Working with the local LensCrafters optical shop, the Blowing Rock club has led a community drive for the past four years to collect used eyeglasses for Give the Gift of Sight, a program that has provided glasses to more than five million people on five continents since 1988.
To remind club members to bring their used eyeglasses to meetings, William Parker brought in a prop when he was 2005-06 club president: his wife’s teddy bear, which he dressed in a vest, Rotary badge, and sunglasses. He named the bear Fuzz E. Vision.

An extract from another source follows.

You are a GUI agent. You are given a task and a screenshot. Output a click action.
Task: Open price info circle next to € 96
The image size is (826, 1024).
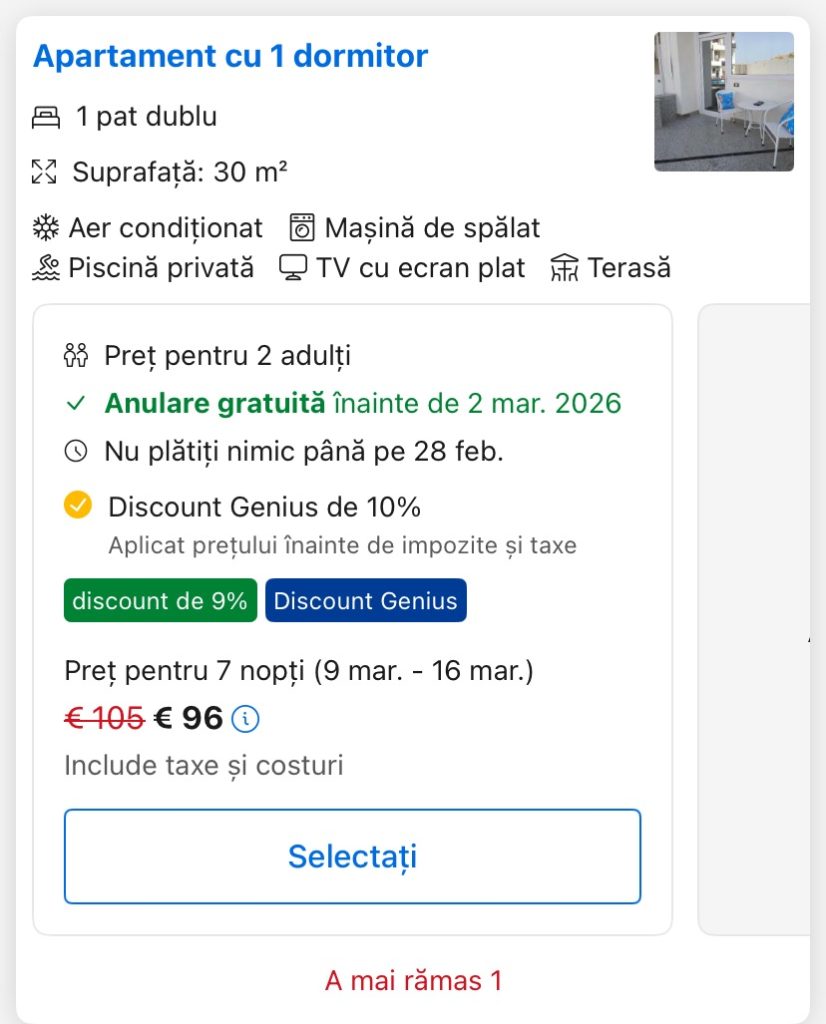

When members of the club began “kidnapping” Fuzz during meetings as a prank, Parker saw it as an opportunity to bring in even more eyeglasses. He decreed that Fuzz could be nabbed only by someone who had delivered a pair of glasses that day.
Then the stakes got even higher.
In November 2006, club member David Wray took Fuzz to Belize, where he and other Rotarians were renovating a children’s dental clinic. The group sent letters with photographs of Fuzz along with demands for a “ransom” of used eyeglasses. The letters were sent not only to the Rotary club but also the local newspaper to encourage the entire community to get involved in the drive.
In the end, 67 pairs of glasses were collected, bringing the club’s year-end total for the Give the Give of Sight drive to 1,758 pairs, and Fuzz was returned unharmed.
“There is a lot of good that you can do and have a lot of fun doing it,” Parker says. “I think that’s the secret to having a successful program of any kind – make it fun and make it memorable.”